NASA at work on autonomous space rendezvous technology

Raven test module set to launch Saturday to help build tech that will refuel, repair satellites in orbit

nasa logo
Florence Ion

Various companies may be working on self-driving cars, but NASA is about to launch technology to the International Space Station that could bring the agency closer to enabling rendezvous with a spacecraft without human intervention.

A test module, dubbed Raven, will help NASA autonomously rendezvous with and dock with satellites traveling through space at more than 16,000 mph.

“Two spacecraft autonomously rendezvousing is crucial for many future NASA missions and Raven is maturing this never-before-attempted technology,” said Ben Reed, a deputy division director with NASA, in a statement.

The module, which is about the size of a microwave oven, will be attached to the outside of the space station where it will use sensors and algorithms to test technologies needed to handle a space rendezvous without the help of humans. The module is expected to work for about two years,

NASA needs to have refueling and maintenance spaceships able to rendezvous and dock with satellites in order to service them. That’s a problem since 99% of all satellites working in space were not designed with this capability,  according to NASA.

Because of time delays, it’s difficult to send rendezvous commands from Earth to satellites when they are running out of fuel.

raven module NASA

The Raven test module is the first step in NASA's effort to develop ways for spacecraft to rendezvous in space without human involvement. 

It would be easier and more efficient to send robotic-servicing satellites to refuel other satellites, which can weigh several tons, and perform any needed repairs.

It also means satellites would be able to work far longer rather than becoming space junk, while companies and the government carry the expense of sending up new satellites.

However, NASA notes that this is a tricky job.

Since the satellites largely are not built for rendezvous, robotic-servicing satellites would need to use machine learning and sensors to find, approach, match speed with and grab onto targets.

The Raven module is set to be launched on the 10th SpaceX commercial resupply mission, which is scheduled for Saturday.

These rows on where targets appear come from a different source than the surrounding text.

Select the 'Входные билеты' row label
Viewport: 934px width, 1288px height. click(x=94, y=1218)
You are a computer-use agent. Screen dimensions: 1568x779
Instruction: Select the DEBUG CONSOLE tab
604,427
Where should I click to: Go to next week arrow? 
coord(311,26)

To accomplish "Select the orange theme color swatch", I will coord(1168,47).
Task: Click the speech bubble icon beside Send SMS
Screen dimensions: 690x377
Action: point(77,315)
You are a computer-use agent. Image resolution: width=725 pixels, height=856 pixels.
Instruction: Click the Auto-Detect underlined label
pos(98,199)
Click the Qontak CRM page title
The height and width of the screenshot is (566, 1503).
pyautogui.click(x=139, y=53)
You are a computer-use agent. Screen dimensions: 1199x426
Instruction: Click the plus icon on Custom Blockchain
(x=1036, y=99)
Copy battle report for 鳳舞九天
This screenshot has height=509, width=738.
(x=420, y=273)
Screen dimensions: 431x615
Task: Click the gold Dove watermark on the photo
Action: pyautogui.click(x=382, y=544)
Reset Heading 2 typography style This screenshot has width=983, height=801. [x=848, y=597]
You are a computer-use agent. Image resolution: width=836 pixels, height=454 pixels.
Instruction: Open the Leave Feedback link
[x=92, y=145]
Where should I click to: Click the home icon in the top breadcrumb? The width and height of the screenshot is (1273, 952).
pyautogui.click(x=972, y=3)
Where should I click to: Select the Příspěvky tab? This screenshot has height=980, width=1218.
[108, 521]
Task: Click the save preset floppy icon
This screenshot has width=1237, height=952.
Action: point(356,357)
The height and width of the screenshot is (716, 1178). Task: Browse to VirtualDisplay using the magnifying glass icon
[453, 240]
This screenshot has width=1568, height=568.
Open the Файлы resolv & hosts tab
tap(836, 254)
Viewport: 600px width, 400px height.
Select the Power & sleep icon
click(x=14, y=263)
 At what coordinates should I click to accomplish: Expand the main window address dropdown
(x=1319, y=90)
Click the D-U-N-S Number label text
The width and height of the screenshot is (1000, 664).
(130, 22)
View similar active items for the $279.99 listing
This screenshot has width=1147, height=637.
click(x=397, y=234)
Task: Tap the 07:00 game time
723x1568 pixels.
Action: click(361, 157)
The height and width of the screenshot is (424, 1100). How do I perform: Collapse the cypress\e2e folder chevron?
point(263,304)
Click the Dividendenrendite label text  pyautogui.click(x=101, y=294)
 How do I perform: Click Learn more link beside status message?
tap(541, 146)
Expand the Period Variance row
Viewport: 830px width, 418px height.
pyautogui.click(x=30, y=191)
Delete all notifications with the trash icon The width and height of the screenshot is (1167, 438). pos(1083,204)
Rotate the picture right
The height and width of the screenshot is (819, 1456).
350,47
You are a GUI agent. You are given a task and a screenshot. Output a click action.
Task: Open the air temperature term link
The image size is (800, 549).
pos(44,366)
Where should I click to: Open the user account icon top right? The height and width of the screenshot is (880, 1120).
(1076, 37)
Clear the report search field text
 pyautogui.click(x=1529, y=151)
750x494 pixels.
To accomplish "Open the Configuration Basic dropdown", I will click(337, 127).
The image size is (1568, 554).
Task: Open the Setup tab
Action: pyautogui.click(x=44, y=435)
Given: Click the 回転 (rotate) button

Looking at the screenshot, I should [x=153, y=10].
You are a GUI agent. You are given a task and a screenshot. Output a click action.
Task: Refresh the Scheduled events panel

The equipment will be aboard SpaceX’s Dragon spacecraft, which will ride a Falcon 9 rocket as it lifts off from NASA’s Kennedy Space Center in Florida.

Raven is scheduled to be unpacked from the Dragon spacecraft by the space station’s Dextre robotic arm five days after it reaches the orbiter.

Dextre, a two-armed, Canadian-built robot that works on the outside of the station, will attach the module to a payload platform on the outside of the orbiter.

From its perch outside the space station, Raven will capture and analyze data about approaching and departing spacecraft. It will use sensors and machine-vision algorithms, which would enable a machine to "see," to gauge the distance and speed of the spacecraft it's tracking.

Its processor also will send commands to the Raven’s navigation system so it remains trained on the object it is tracking.

Engineers on the ground will keep track of Raven’s progress and adjust the device to increase its efficiency and accuracy.